## OBJECTIVE
Rewrite the part of the entries that opens with the line containing "How do I perform: Click" and runs through the end of the entries, replacing "search tab" with "lookup tab" and keeping everything else the same. Leave the pictures out of your answer.

Target pointing data

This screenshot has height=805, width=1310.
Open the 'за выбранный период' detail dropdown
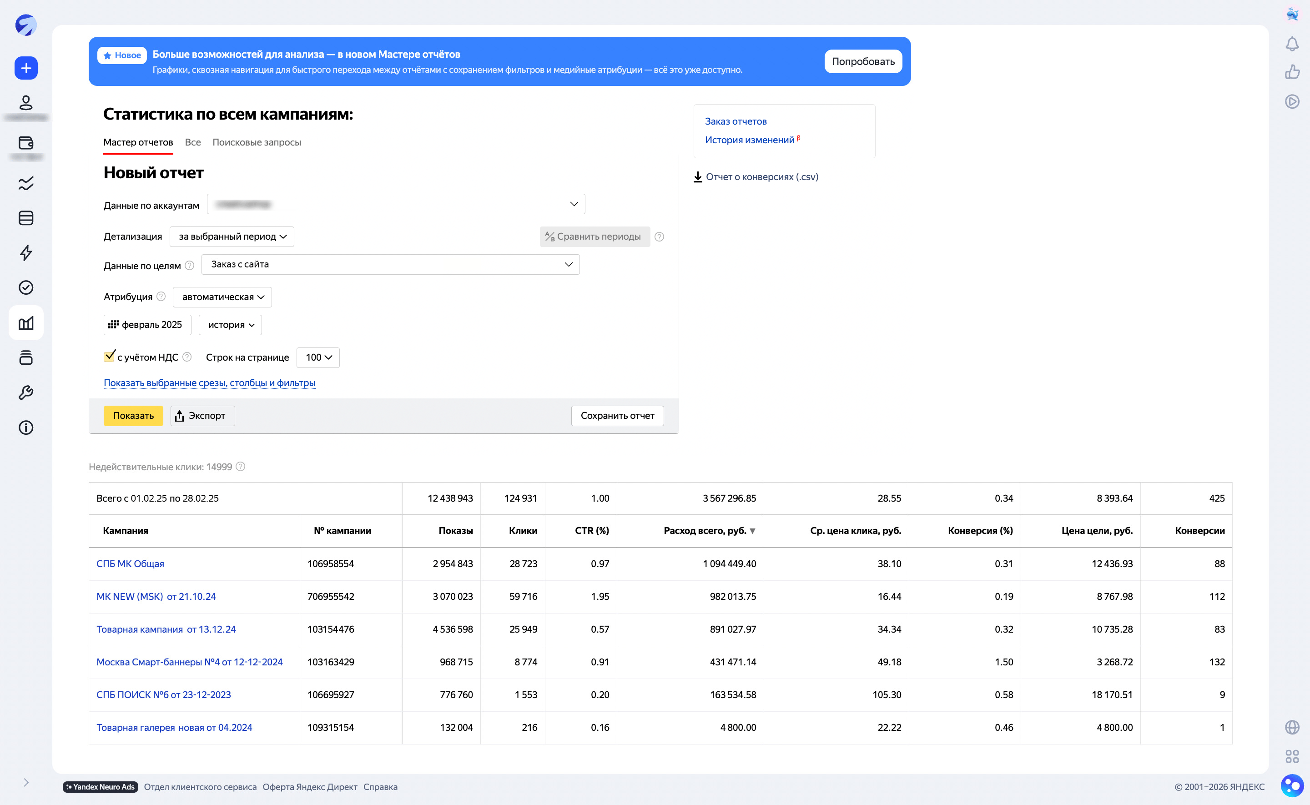point(232,236)
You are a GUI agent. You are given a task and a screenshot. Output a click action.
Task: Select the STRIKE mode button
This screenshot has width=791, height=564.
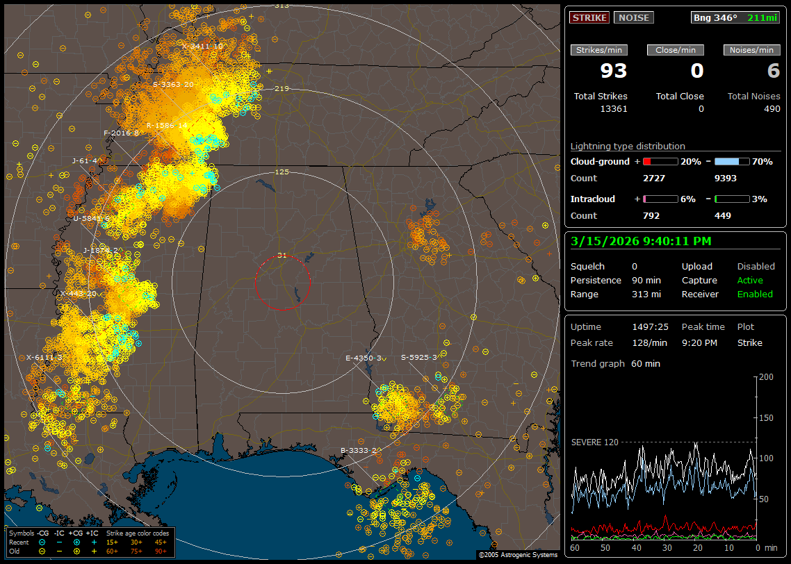[589, 17]
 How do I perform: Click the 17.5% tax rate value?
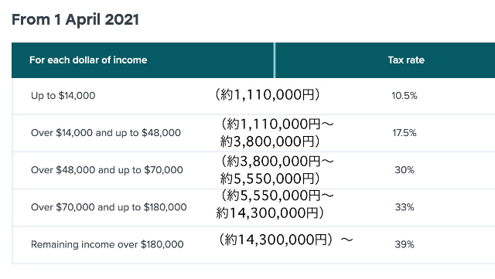(x=405, y=133)

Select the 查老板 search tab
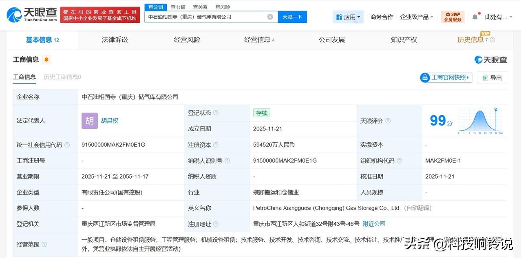[x=178, y=7]
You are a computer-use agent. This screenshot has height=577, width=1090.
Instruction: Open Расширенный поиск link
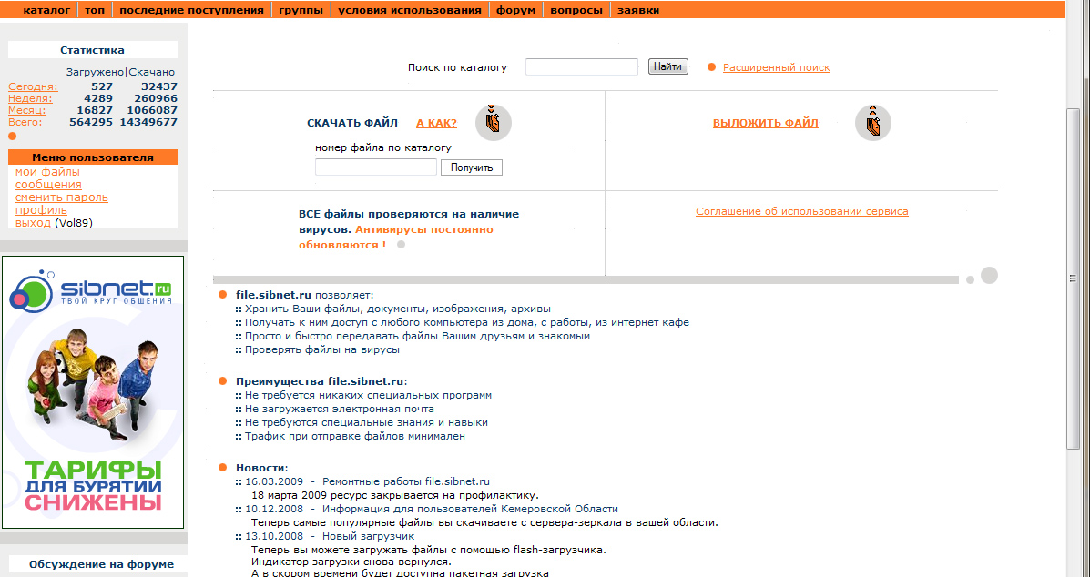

## RESPONSE FOR THIS EXERCISE
 How do I perform: Click the 17.5% tax rate value?
(x=405, y=133)

Select the 查老板 lookup tab
[x=178, y=7]
You are a computer-use agent. This screenshot has height=577, width=1090.
Instruction: Open Расширенный поиск link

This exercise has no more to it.